Records from a data collection:

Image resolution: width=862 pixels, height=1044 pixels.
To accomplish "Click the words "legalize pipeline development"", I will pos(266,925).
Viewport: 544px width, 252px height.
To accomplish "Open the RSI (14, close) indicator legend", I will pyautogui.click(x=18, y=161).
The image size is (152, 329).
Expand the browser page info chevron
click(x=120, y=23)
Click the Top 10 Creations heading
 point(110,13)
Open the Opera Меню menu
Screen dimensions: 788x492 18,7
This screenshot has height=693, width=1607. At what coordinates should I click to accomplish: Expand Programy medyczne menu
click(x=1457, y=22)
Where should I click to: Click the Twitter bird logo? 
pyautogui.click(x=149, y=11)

# ASSIGNMENT
Across the entries above, how many lines carry the word "will"? Write only the number.

# YOUR SOLUTION
2